Bridging the value gap

19 November 2020

Last week Jessica Adam, a partner in our corporate and M&A team, was joined by Harry Bourne, from the investment banking group at Jefferies, to discuss bridging pricing expectations between buyers and sellers. Jessica and Harry acknowledged that, whilst this isn’t a new issue, due to the number of different macro-economic factors that we are experiencing in the M&A market, we are seeing a larger gap between the pricing expectations of buyers and sellers in current transactions and different methods are being used to overcome this. Some of the methods they discussed having seen in the market recently include:

  1. Earnouts: Over the last few years we have been operating in a seller friendly M&A market which has meant that earnouts have not been used regularly, especially in private equity transactions. Traditionally, using an earnout could have benefits for a private equity house when acquiring assets in particular sectors in which access to new products or developments will vastly increase the growth of the target business but that access and growth is not certain at the point of acquisition.
    In the current market and due to the impact that Covid 19 has had on previously profitable businesses however, earnouts are increasingly being considered as an option when structuring transactions in light of recent trading volatility. It allows valuation of the target business to take into account that the business has suffered a recent drop in profitability but there is an expectation that it will recover. However, caution should be exercised if an earnout is going to be used to ensure that there are no unintended repercussions on the business in the future and careful consideration should be given to how it is structured and the performance metrics on which it is based.
  2. Vendor Rollover: The willingness of a seller to re-invest in a target business demonstrates its confidence in the business, and is particularly appealing for sellers where there is anticipated growth, as it gives a them a share of any future upside. Historically we have seen vendor rollovers in businesses where it is anticipated there will be a steep growth trajectory, however, we are increasingly seeing in the current market so called fund to fund transactions, in which a financial sponsor sells a portfolio company out of one fund and reinvests via a later fund.
    Fund to fund transactions have become more prevalent due to the market conditions caused by Covid 19 and the negative impact that this has had on the valuations of some businesses. Moving an asset to a new fund allows the business to continue to grow and ensures that the selling PE house continues to see some benefit of this growth (albeit via a different fund).
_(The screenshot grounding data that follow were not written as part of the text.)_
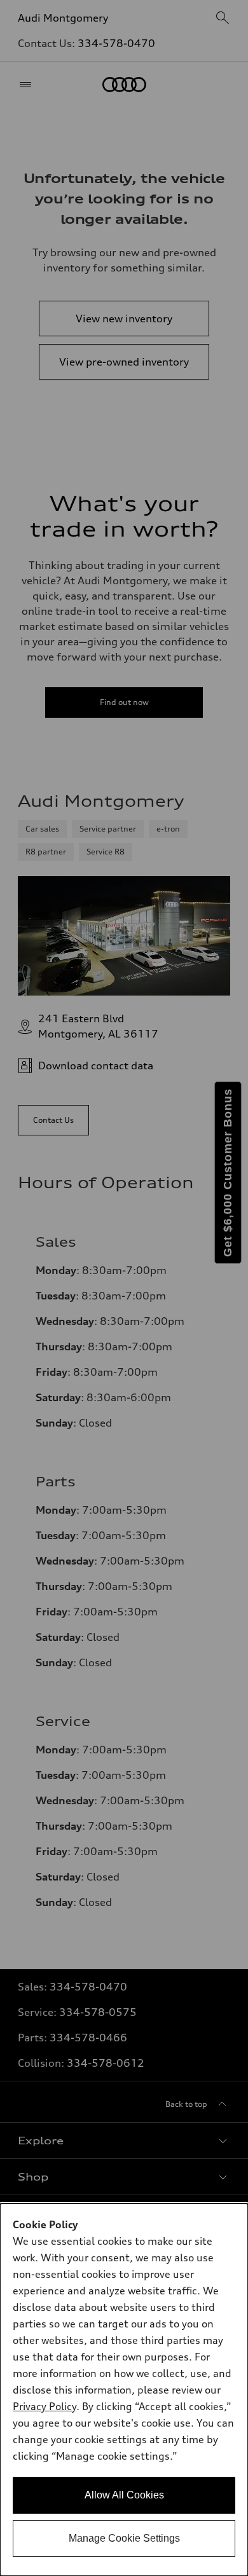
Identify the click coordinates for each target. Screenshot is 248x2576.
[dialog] (124, 2389)
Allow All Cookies (124, 2495)
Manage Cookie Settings (124, 2538)
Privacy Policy (44, 2406)
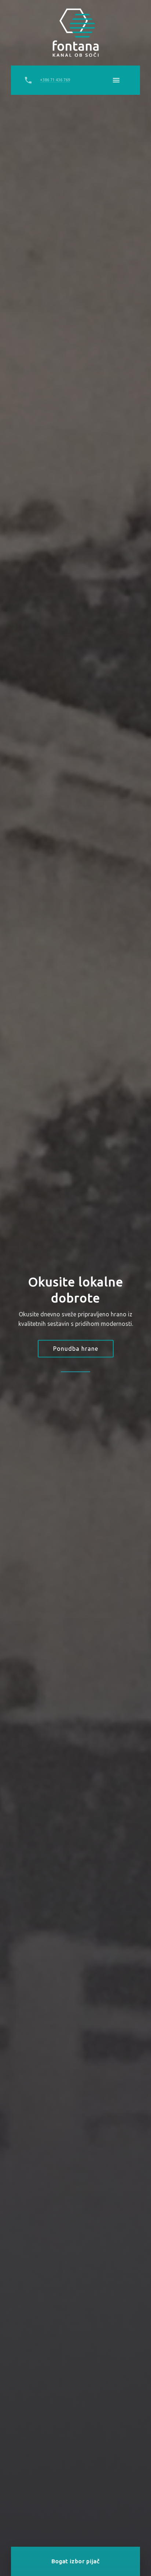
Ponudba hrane (75, 1348)
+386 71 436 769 (55, 80)
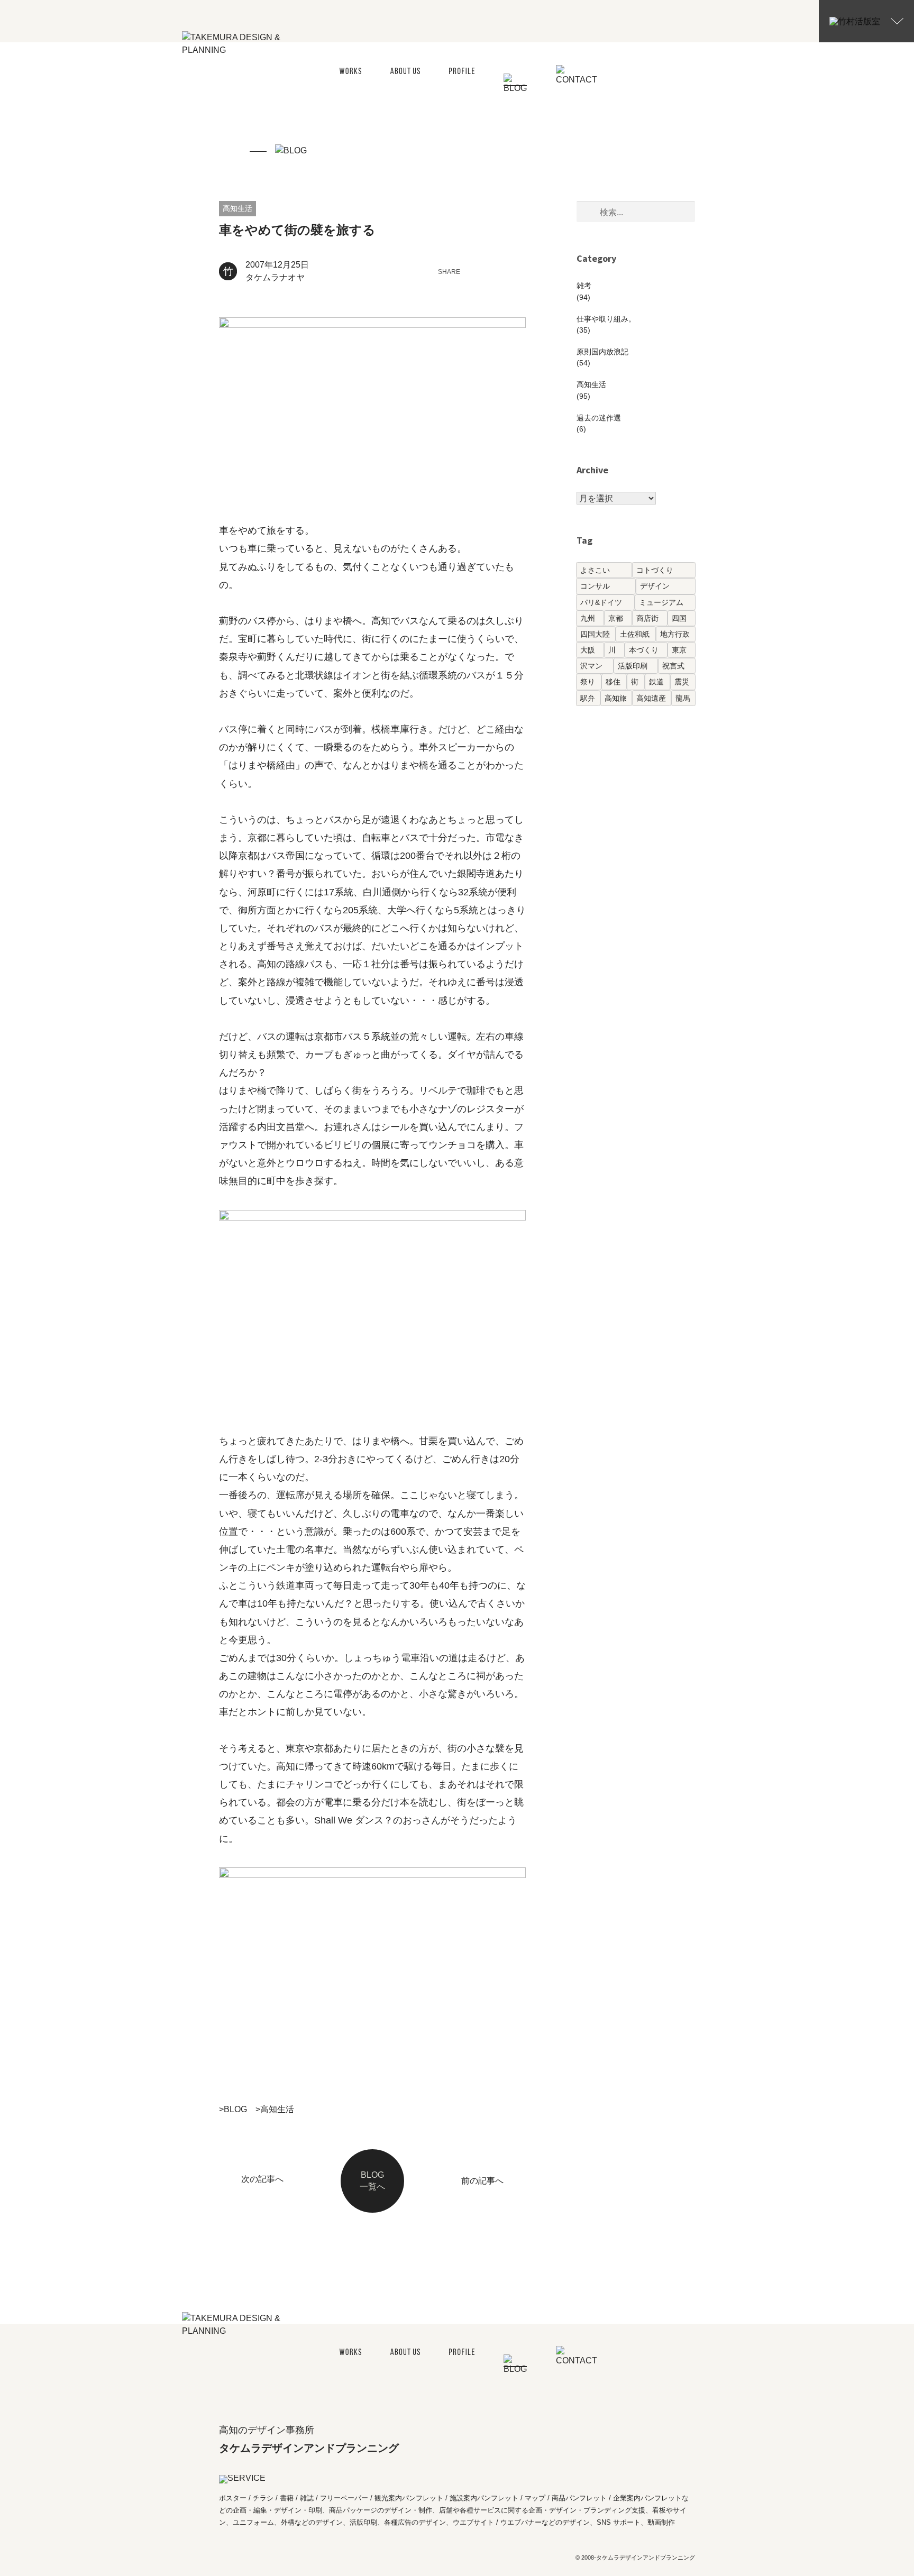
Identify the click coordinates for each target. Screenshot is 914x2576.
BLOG (235, 2109)
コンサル (595, 586)
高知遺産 (651, 698)
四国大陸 (595, 634)
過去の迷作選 (599, 418)
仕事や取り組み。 (606, 319)
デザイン (655, 586)
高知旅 (616, 698)
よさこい (595, 570)
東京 (679, 650)
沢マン (591, 666)
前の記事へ (482, 2180)
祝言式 (673, 666)
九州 (587, 618)
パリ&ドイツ (601, 602)
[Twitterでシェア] (479, 271)
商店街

In some instances, earnouts combined with vendor rollovers are being used to help bridge any gap between valuations.
  3. Vendor Financing: Whether this mechanism is used depends on the growth profile of a target business. Financing is considered a less risky and volatile investment compared to a vendor rollover, however, it provides less of the upside on any growth of the target business. Vendor financing and vendor rollovers have similar commercial points to consider and similar issues arise when using them to structure transactions. From our experience, vendor rollovers are being utilised more than vendor financing in the current market conditions.
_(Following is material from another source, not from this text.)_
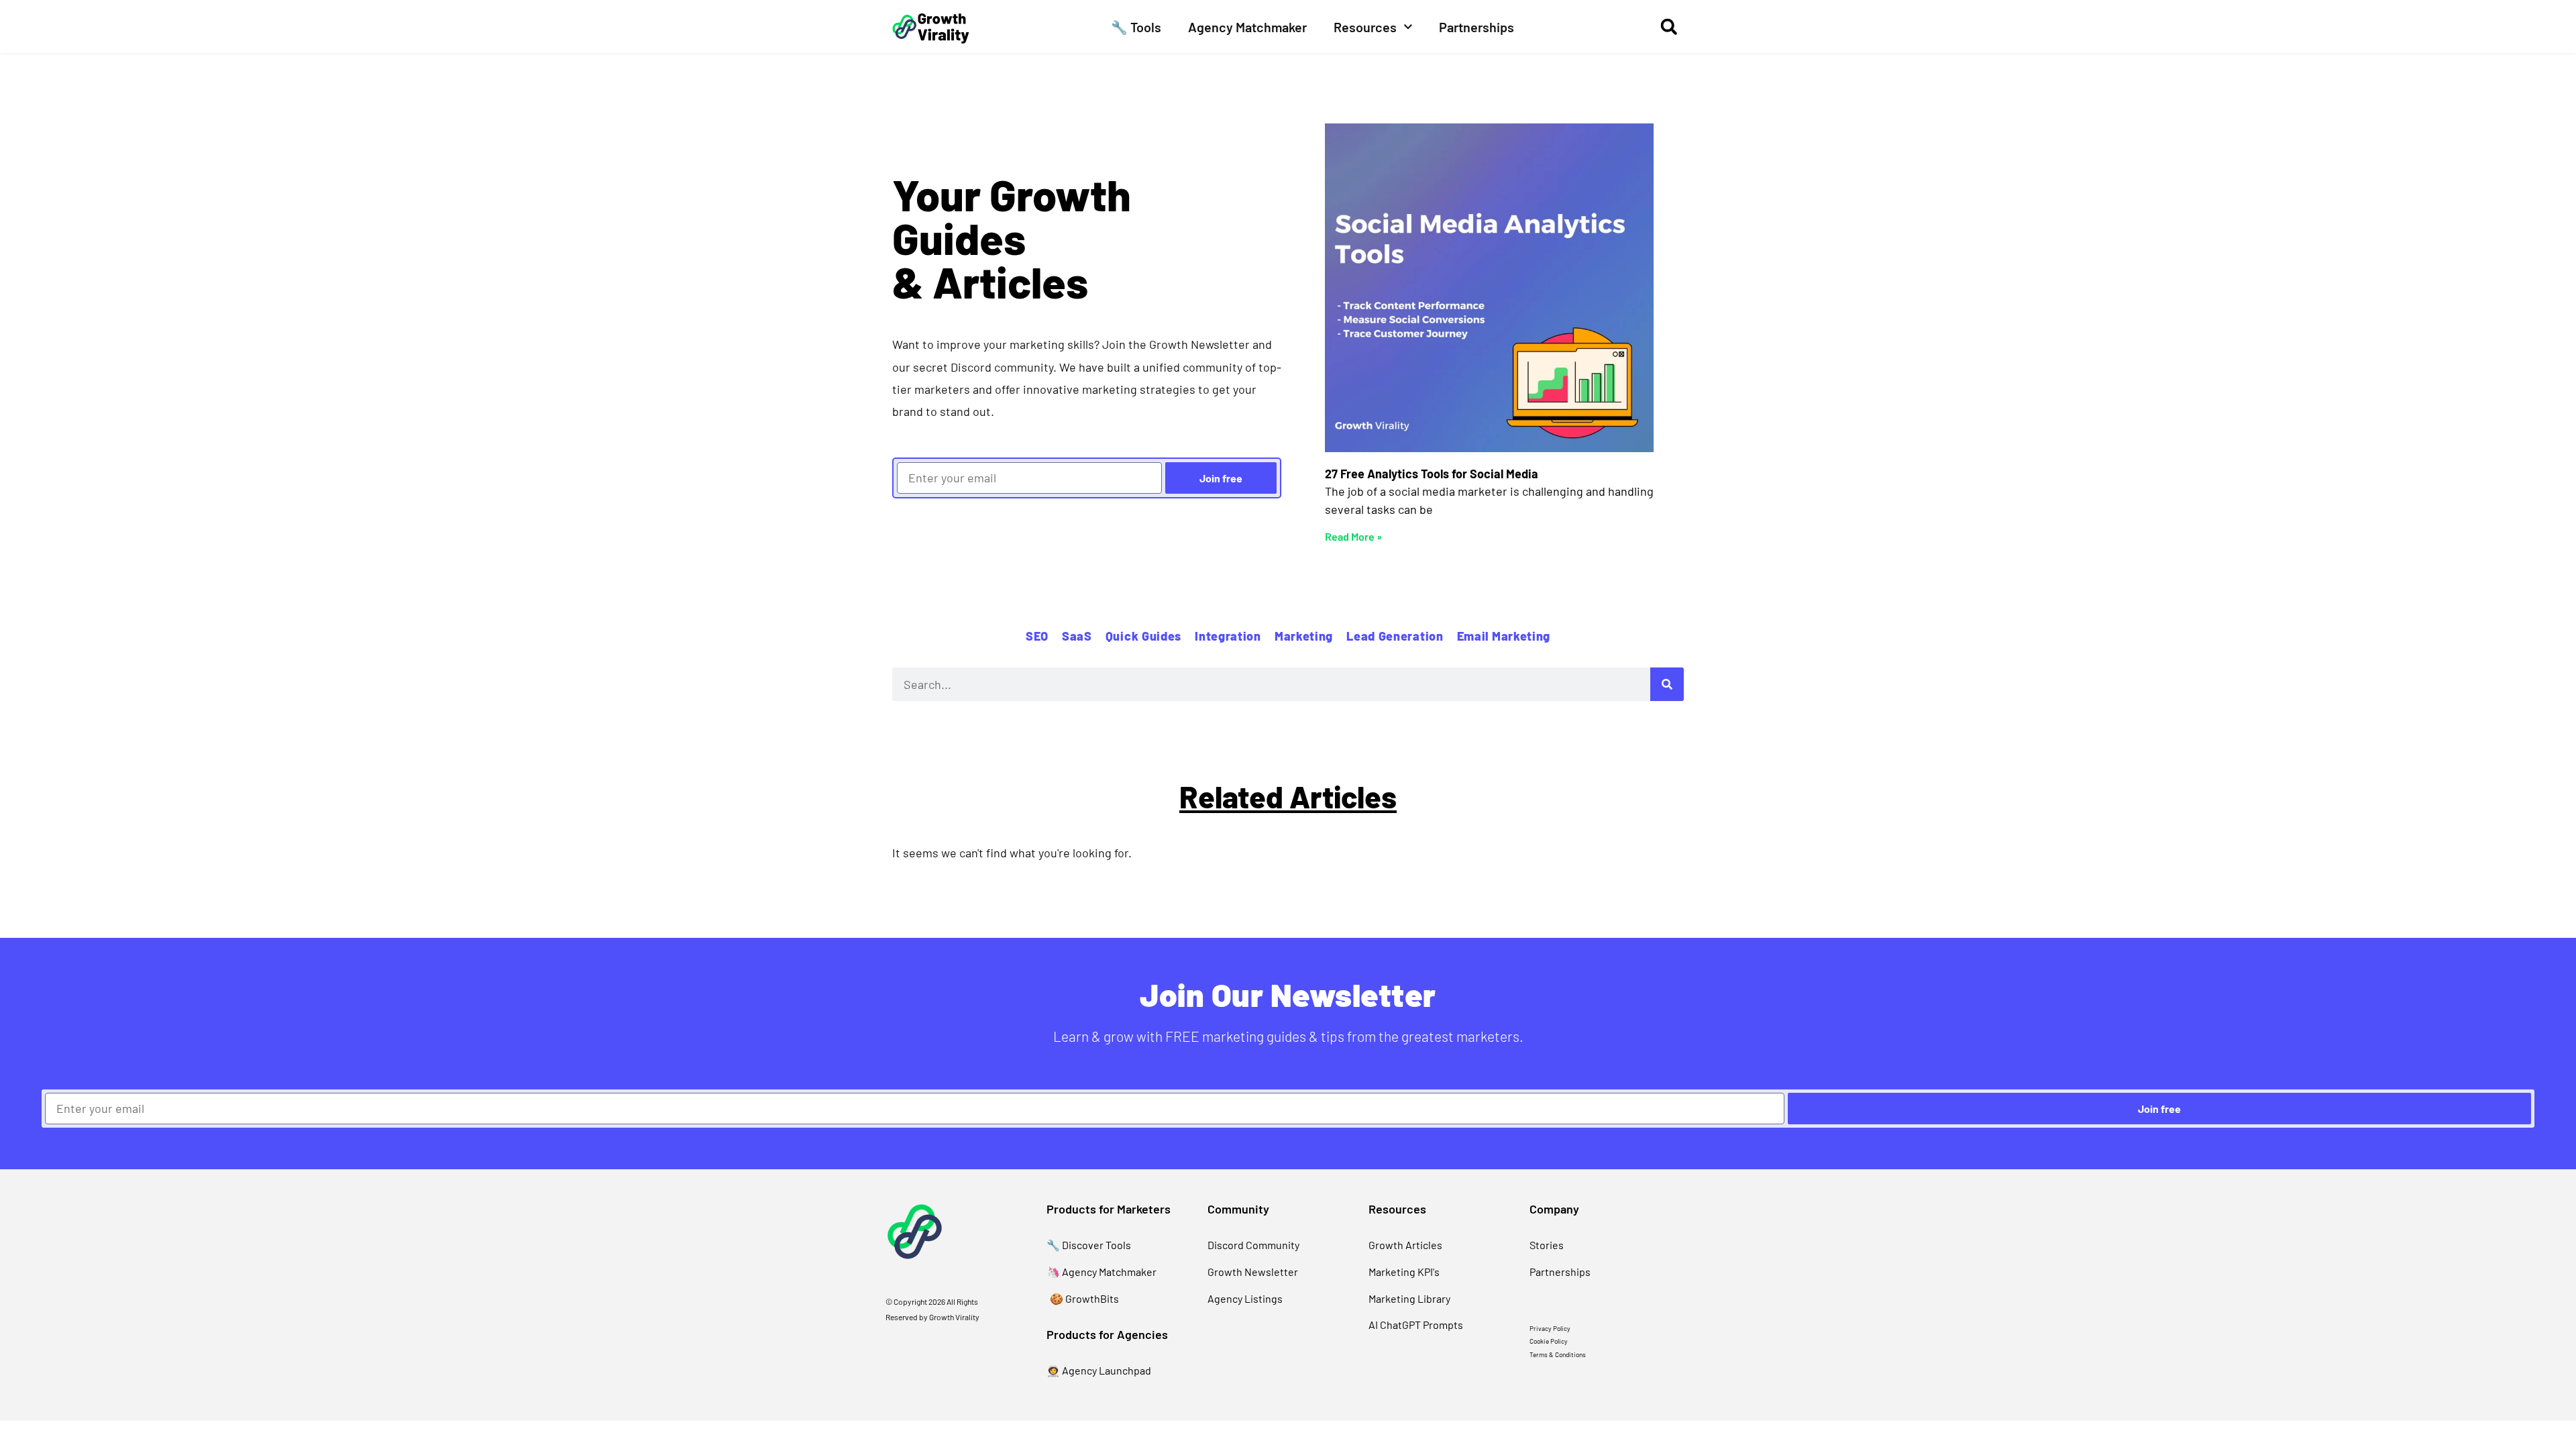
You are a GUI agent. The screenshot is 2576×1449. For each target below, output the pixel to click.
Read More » (1353, 536)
  4. Anti-embarrassment clauses: Despite, at the start of Covid 19, it being predicted that these types of clauses would be more widely used, to avoid buyers taking advantage of the volatile market conditions to drive down prices, we have not to date seen widespread use of them in practice - and it would be fair to say that anti-embarrassment clauses are not common in private equity transactions. They can however, be a useful way to manage deal specific points, for example on a “forced” or time critical sale where a seller may be prepared to accept a lower price but wants protection in the event that the asset is flipped on at a higher valuation within a short period of time.